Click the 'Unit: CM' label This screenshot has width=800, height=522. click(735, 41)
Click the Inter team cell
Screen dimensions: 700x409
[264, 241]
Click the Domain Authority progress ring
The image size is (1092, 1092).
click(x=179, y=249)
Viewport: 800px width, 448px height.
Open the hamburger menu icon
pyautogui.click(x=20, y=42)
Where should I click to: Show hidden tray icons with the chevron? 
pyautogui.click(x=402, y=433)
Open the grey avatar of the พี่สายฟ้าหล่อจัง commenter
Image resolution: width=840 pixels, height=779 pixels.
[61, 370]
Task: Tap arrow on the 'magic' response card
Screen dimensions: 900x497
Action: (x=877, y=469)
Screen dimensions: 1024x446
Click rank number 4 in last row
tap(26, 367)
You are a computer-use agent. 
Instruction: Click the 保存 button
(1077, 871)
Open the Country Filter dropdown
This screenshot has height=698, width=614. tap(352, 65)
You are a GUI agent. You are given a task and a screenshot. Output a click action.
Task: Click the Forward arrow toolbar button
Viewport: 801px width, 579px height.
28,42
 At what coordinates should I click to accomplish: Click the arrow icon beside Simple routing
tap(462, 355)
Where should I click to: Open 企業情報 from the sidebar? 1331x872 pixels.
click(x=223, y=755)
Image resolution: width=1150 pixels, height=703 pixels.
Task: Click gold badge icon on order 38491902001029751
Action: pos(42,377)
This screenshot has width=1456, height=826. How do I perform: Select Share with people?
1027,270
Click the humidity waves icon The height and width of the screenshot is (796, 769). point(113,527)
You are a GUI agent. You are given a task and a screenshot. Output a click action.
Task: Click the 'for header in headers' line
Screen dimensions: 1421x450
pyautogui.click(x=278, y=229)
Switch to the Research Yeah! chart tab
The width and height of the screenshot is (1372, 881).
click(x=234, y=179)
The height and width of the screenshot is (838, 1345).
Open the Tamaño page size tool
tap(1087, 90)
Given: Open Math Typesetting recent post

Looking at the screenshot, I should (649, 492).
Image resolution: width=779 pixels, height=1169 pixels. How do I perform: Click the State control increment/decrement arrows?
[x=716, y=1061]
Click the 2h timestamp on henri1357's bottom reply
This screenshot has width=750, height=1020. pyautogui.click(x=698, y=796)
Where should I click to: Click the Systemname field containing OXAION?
◇ ◇ ◇
* [Your goal]
Copy the records above, replacing every "Screen dimensions" with "Display size" and leaving everything else unchanged.

* [Response to this task]
Click the 'Unit: CM' label This screenshot has width=800, height=522. click(735, 41)
Click the Inter team cell
Display size: 700x409
[264, 241]
Click the Domain Authority progress ring
The image size is (1092, 1092).
click(x=179, y=249)
Viewport: 800px width, 448px height.
Open the hamburger menu icon
pyautogui.click(x=20, y=42)
Where should I click to: Show hidden tray icons with the chevron? 
pyautogui.click(x=402, y=433)
Open the grey avatar of the พี่สายฟ้าหล่อจัง commenter
Image resolution: width=840 pixels, height=779 pixels.
[61, 370]
Task: Tap arrow on the 'magic' response card
Display size: 900x497
Action: (x=877, y=469)
Display size: 1024x446
Click rank number 4 in last row
tap(26, 367)
You are a computer-use agent. 
Instruction: Click the 保存 button
(1077, 871)
Open the Country Filter dropdown
This screenshot has height=698, width=614. tap(352, 65)
You are a GUI agent. You are given a task and a screenshot. Output a click action.
Task: Click the Forward arrow toolbar button
Viewport: 801px width, 579px height.
28,42
 At what coordinates should I click to accomplish: Click the arrow icon beside Simple routing
tap(462, 355)
Where should I click to: Open 企業情報 from the sidebar? 1331x872 pixels.
click(x=223, y=755)
Image resolution: width=1150 pixels, height=703 pixels.
Task: Click gold badge icon on order 38491902001029751
Action: pos(42,377)
This screenshot has width=1456, height=826. How do I perform: Select Share with people?
1027,270
Click the humidity waves icon The height and width of the screenshot is (796, 769). point(113,527)
You are a GUI agent. You are given a task and a screenshot. Output a click action.
Task: Click the 'for header in headers' line
Display size: 1421x450
pyautogui.click(x=278, y=229)
Switch to the Research Yeah! chart tab
The width and height of the screenshot is (1372, 881).
click(x=234, y=179)
The height and width of the screenshot is (838, 1345).
Open the Tamaño page size tool
tap(1087, 90)
Given: Open Math Typesetting recent post

Looking at the screenshot, I should (649, 492).
Image resolution: width=779 pixels, height=1169 pixels. How do I perform: Click the State control increment/decrement arrows?
[x=716, y=1061]
Click the 2h timestamp on henri1357's bottom reply
This screenshot has width=750, height=1020. pyautogui.click(x=698, y=796)
Where should I click to: Click the Systemname field containing OXAION?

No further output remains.